─── Angezeigter Text
Und ich frage mich, was den Unterschied ausmacht, wenn ich glaube, dass Jesus den Sühnetod zu unserer Erlösung sterben musste oder als Passahlamm oder als Loskauf oder als reines Erlösungsgeschehen für den Menschen oder ... Es ändert nichts an dem Fakt, wie Gott Tod und Auferstehung Jesu für sich und uns bestimmt hat. Ich werde hier immer nur ein Stückwerk davon sehen und erkennen. Aber das ändert doch nichts an seiner Wirkmacht. Das Kreuz ist und bleibt Geheimnis und Offenbarung zugleich.
Diese Formulierung aus oben gemachter Verlinkung gefällt mir sehr gut:
".. Jesu Tod am Kreuz ist das Ende aller Gottesbilder. Es erzählt von dem wahren Gott, der mit den Mitteln der Vernunft nicht zu fassen ist. Es redet von einem Gott, der berührbar ist, der sich in seiner ganzen souveränen Freiheit ins Menschsein hat verwickeln lassen, bis in den Tod. Aus Liebe ist Gott Mensch geworden, am Kreuz durch die Gewalt von Menschen gestorben und danach auferstanden. Gott hat sich aus Liebe hingegeben, gerade darin ist er Gott. Das Kreuz Jesu ist damit auch der Erkenntnisgrund aller wahren Rede vom Menschen. .."
Entscheidend ist für mich, dass Jesus als Menschen- und Gottessohn über das Ende am Kreuz hinaus, durch den Tod hindurch, auferstanden ist.
Mir persönlich ist dabei in den letzten zwei Jahren sehr wichtig und bedeutend geworden, dass Gott im Gegenüber berührbar ist und sich in der Beziehung von Ich und Du ereignet. So verstehe ich zumindest auch Jesu Leben und Lehre, die in den Evangelien überlieferten Zeugnisse von Heilung und Bekehrung.
Als meine Aufgabe verstehe ich, darin Jesu, soweit es mir möglich ist und geschenkt wird, nachzufolgen. Nicht mit Dogmen oder Lehrsätzen das Gegenüber zu wiegen und darüber zu urteilen, sondern Begegnung, Beziehung und Heilung zu ermöglichen. Da ist aus meiner Sicht unerheblich, ob und wie ich den Kreuzestod Jesu erfassen kann. Es zählt doch nur, dass ich Gottes Gnade bedingungslos annehme und seinen Willen tue.
"Denn wer den Willen tut meines Vaters im Himmel, der ist mir Bruder und Schwester und Mutter."
Mt 12, 50
So, das als erster Einstig in das Gespräch.
──────
Aufgaben:
a – Fassen Sie den angezeigten Text in zwei Sätzen zusammen.
b – Zitieren Sie aus dem angezeigten Text die Passage von „Als meine Aufgabe“ bis „seinen Willen tue.“.
Die Daten sind vom angezeigten Text unabhängiges Material.
─── Rohdaten
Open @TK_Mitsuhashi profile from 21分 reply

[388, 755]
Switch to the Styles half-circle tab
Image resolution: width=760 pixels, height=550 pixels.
──────
Lösungen in Reihenfolge:
a – Der Text vertritt die Auffassung, dass die Deutung des Kreuzestodes Jesu, ob als Sühnetod, Passahlamm oder Loskauf, nichts an dessen Wirkmacht ändert und das Kreuz zugleich Geheimnis und Offenbarung bleibt. Entscheidend sei die Auferstehung Jesu, und als eigene Aufgabe wird genannt, Jesus nachzufolgen, indem man nicht mit Dogmen urteilt, sondern Begegnung, Beziehung und Heilung ermöglicht und Gottes Gnade bedingungslos annimmt.

b –
Als meine Aufgabe verstehe ich, darin Jesu, soweit es mir möglich ist und geschenkt wird, nachzufolgen. Nicht mit Dogmen oder Lehrsätzen das Gegenüber zu wiegen und darüber zu urteilen, sondern Begegnung, Beziehung und Heilung zu ermöglichen. Da ist aus meiner Sicht unerheblich, ob und wie ich den Kreuzestod Jesu erfassen kann. Es zählt doch nur, dass ich Gottes Gnade bedingungslos annehme und seinen Willen tue.